# Exercise task
Reproduce everything from the line containing "604x462 pixels." down to the line containing "[x=93, y=70]", substituting "Task" for "Instruction" and leaving all else unchanged.

Rows showing where targets appear:
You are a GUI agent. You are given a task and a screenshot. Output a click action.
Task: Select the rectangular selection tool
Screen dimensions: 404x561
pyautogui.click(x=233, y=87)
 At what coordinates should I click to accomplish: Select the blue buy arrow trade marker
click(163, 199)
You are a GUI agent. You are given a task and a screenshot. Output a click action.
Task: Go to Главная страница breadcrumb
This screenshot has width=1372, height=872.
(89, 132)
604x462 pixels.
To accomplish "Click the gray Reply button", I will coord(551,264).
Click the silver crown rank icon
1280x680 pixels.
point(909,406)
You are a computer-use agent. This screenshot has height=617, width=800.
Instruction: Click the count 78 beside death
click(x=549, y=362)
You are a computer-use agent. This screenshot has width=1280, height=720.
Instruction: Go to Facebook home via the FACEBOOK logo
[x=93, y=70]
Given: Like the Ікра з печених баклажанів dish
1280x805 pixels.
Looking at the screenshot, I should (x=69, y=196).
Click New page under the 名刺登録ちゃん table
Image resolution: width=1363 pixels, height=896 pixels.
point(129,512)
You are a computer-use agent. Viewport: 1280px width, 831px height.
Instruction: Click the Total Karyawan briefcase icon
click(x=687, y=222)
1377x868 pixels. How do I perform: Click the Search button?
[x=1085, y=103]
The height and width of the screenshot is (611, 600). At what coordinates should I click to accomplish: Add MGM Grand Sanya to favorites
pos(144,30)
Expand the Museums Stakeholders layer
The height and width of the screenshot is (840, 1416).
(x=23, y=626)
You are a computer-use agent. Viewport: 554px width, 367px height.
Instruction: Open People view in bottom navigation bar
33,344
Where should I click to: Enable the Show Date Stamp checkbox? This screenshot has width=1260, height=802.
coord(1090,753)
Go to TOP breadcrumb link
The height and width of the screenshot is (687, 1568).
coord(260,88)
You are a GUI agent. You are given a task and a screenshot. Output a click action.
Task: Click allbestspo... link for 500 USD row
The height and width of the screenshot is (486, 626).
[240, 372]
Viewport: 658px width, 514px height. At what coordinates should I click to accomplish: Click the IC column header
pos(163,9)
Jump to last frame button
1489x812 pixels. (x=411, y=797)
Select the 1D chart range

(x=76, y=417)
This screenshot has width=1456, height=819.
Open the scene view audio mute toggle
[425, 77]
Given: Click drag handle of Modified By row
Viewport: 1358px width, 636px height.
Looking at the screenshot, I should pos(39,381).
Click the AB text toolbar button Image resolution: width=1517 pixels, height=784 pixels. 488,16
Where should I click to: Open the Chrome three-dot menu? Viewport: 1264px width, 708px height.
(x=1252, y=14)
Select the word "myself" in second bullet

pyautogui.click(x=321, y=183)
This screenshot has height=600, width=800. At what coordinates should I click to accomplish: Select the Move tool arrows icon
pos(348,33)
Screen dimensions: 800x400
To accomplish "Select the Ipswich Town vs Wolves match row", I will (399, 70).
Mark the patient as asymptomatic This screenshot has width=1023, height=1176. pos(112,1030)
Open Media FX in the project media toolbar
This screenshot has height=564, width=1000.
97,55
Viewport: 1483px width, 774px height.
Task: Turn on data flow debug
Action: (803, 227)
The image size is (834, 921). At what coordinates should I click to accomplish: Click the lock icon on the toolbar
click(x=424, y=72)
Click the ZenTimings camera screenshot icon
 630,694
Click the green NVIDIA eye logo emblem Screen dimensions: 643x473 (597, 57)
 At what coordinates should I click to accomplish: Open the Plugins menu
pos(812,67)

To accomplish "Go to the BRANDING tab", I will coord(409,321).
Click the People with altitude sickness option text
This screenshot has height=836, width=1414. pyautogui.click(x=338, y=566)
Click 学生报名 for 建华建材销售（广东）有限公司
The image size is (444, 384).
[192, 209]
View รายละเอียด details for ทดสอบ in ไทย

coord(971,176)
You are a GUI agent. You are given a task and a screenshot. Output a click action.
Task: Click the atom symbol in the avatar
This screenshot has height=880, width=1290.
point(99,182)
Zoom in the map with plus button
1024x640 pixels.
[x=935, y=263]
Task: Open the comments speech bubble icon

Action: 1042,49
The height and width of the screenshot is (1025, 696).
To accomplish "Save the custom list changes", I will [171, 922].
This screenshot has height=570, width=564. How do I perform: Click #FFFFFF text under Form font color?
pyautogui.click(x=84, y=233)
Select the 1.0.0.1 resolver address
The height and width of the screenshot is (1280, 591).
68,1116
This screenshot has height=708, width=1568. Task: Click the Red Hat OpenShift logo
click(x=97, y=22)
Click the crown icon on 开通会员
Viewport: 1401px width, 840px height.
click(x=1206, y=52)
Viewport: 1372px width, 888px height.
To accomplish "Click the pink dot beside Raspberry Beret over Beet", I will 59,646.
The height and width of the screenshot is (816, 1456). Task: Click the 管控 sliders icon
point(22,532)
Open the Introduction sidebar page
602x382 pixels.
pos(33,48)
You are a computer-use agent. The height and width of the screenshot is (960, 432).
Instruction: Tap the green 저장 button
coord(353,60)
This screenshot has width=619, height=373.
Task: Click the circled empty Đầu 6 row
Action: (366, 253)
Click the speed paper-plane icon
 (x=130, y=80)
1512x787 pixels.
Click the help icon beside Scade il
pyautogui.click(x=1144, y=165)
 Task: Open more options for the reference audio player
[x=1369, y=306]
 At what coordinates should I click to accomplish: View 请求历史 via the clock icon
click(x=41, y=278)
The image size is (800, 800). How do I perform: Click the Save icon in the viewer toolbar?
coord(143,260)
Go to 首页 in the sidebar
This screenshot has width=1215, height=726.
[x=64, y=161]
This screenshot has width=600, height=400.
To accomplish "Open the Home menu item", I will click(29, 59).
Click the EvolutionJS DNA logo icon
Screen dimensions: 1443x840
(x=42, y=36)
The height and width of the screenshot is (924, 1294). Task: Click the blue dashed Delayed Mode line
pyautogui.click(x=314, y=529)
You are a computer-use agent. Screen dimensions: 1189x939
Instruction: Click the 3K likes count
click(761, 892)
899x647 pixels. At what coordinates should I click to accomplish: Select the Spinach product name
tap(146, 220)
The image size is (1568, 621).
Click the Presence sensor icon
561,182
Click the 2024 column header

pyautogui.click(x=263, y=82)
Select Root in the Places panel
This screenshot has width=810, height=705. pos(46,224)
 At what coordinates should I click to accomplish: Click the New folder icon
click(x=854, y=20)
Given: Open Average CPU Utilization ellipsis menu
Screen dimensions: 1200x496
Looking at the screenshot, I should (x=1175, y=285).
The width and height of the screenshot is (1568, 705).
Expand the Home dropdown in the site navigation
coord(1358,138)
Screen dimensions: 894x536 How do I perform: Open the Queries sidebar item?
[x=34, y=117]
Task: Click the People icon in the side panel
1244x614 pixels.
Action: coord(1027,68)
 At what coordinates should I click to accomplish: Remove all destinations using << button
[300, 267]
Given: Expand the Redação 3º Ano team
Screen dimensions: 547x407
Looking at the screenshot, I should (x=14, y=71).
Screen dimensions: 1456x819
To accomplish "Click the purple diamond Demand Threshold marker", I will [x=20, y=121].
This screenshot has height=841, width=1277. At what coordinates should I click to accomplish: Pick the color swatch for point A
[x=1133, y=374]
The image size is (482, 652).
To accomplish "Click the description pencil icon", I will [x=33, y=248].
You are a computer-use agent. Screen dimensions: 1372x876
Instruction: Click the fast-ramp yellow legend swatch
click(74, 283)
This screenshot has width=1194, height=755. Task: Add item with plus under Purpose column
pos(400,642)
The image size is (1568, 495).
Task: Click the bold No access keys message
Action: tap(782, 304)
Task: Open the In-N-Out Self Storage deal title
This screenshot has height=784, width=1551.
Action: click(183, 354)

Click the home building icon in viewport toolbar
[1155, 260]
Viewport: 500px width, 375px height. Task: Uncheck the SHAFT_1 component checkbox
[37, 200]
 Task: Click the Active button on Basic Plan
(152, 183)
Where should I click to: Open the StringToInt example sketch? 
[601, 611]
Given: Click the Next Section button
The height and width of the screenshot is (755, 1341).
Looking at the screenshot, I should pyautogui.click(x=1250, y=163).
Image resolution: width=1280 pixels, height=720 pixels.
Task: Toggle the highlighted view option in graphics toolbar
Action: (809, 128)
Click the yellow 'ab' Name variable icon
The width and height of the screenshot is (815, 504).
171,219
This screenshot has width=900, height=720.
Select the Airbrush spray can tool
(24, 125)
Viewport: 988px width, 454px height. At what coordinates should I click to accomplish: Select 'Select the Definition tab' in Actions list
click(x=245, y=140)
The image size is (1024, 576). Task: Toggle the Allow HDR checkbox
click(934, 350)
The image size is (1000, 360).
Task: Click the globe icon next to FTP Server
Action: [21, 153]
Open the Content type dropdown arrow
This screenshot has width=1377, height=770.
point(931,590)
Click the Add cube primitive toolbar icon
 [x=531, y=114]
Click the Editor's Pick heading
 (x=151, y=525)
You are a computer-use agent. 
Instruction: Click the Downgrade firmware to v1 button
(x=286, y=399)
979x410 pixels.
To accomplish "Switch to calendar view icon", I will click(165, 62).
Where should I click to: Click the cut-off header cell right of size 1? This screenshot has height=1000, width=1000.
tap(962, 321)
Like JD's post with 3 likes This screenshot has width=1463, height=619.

# The response
604x462 pixels.
To accomplish "Click the gray Reply button", I will coord(551,264).
Click the silver crown rank icon
1280x680 pixels.
point(909,406)
You are a computer-use agent. This screenshot has height=617, width=800.
Task: Click the count 78 beside death
click(x=549, y=362)
You are a computer-use agent. This screenshot has width=1280, height=720.
Task: Go to Facebook home via the FACEBOOK logo
[x=93, y=70]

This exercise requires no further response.